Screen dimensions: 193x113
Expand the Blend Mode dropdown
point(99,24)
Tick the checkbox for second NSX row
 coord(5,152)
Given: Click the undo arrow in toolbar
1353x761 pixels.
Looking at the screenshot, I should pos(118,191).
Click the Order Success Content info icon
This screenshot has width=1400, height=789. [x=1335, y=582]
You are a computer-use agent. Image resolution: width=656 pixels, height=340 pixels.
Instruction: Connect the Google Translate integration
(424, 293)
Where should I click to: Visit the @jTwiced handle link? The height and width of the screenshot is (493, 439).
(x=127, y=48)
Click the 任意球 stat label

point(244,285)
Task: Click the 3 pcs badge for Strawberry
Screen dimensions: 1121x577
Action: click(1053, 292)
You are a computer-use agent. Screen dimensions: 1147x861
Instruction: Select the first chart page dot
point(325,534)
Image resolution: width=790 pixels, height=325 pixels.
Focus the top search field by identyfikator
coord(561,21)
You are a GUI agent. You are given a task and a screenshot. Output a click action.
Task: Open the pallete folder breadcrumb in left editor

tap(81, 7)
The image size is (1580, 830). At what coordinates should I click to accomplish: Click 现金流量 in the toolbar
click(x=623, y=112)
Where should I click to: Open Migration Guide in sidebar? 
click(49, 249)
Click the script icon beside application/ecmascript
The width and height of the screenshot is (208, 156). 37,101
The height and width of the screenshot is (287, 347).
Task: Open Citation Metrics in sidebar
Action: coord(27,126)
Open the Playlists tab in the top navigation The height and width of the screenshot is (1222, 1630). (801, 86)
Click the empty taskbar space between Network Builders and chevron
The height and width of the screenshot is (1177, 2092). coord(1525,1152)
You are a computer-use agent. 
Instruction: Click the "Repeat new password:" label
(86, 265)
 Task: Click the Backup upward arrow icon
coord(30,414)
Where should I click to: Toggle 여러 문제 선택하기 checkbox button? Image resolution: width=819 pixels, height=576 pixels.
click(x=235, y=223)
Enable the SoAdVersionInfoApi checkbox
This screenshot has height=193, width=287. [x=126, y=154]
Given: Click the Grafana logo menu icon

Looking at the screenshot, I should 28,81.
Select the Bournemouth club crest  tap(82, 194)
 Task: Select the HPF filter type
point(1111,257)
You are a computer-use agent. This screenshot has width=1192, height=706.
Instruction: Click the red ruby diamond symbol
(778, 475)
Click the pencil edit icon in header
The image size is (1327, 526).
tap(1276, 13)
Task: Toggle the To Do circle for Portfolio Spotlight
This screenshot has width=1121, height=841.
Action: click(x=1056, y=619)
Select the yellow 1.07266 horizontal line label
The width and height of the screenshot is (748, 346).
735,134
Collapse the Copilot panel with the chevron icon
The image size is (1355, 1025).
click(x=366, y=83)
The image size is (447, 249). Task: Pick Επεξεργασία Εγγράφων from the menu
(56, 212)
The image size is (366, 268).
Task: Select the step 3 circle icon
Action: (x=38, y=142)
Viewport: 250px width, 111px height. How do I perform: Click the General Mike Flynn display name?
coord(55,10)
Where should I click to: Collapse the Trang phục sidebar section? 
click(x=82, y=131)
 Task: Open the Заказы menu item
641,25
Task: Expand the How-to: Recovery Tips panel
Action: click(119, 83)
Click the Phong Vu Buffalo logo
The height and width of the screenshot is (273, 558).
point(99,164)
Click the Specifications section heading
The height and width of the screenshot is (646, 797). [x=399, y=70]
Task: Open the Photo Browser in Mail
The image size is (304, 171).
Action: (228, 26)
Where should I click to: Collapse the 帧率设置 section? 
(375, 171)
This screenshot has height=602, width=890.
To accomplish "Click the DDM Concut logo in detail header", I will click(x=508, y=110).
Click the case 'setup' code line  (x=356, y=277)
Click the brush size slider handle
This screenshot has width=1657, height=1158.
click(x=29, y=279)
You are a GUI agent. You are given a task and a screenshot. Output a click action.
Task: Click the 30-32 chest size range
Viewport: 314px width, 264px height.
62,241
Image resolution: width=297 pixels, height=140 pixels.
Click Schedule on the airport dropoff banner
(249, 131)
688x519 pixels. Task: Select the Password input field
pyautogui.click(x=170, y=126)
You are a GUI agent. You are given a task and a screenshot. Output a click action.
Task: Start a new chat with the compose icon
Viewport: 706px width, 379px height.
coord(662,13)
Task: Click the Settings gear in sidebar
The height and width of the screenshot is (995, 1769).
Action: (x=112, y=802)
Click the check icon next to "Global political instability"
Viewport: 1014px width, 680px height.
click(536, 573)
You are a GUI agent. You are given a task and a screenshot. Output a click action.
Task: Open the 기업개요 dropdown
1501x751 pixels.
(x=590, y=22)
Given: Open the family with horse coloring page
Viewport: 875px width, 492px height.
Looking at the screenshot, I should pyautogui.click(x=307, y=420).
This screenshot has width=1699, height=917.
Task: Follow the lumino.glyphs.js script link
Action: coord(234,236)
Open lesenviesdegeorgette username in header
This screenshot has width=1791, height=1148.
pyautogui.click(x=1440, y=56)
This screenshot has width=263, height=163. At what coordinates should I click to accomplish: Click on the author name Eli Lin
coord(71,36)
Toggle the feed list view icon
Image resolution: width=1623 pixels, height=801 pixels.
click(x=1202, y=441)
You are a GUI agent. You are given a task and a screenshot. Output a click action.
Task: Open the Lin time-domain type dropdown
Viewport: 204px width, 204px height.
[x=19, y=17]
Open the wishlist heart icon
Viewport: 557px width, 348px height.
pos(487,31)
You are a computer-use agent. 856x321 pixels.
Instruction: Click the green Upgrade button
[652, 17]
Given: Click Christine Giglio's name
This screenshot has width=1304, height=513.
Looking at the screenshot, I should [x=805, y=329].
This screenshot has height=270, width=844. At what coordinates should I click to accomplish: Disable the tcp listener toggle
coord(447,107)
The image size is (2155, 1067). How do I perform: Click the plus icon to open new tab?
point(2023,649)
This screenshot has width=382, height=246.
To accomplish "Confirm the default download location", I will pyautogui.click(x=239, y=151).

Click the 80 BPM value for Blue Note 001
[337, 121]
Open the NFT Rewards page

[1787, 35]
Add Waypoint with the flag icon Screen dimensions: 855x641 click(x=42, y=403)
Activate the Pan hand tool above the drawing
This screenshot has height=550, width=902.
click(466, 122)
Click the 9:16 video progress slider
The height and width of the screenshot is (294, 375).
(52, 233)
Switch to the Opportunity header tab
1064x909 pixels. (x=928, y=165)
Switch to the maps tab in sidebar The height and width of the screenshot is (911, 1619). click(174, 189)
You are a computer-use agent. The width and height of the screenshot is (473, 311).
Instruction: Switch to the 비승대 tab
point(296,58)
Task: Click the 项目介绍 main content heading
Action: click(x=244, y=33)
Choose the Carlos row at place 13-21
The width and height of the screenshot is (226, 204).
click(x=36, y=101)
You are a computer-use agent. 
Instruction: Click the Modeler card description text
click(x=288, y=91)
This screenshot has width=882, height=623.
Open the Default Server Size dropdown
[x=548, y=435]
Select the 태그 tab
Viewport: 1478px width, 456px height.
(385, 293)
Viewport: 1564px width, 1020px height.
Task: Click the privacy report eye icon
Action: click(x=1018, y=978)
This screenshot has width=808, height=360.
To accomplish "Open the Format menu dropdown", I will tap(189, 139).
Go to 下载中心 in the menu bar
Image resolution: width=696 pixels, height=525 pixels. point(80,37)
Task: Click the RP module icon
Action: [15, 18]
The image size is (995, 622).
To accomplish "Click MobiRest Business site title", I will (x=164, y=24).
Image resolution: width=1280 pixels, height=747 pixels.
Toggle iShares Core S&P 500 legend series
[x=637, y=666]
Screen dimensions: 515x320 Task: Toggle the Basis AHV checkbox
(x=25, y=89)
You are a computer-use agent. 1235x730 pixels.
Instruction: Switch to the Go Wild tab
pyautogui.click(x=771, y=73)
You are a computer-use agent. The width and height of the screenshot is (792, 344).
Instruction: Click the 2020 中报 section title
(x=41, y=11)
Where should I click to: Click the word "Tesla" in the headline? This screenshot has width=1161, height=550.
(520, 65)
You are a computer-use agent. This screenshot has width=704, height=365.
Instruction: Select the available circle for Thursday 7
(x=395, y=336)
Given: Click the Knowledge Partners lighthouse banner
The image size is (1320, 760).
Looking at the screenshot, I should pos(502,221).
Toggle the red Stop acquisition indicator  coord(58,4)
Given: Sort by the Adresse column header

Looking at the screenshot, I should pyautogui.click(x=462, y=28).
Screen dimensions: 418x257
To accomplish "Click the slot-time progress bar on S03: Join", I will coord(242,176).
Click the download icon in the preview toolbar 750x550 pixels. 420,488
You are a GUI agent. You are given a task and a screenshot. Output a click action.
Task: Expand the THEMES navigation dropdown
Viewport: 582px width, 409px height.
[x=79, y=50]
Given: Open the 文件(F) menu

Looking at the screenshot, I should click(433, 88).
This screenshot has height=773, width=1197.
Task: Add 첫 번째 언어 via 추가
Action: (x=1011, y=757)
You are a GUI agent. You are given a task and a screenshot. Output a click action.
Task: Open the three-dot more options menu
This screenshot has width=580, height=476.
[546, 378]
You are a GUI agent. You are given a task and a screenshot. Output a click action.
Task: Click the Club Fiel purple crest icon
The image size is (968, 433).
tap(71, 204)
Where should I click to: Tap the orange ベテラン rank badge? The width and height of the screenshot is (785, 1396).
....
How many lines of the material above contain the string "header"? Case counts, so match it letter for letter, and reply with only the number.

5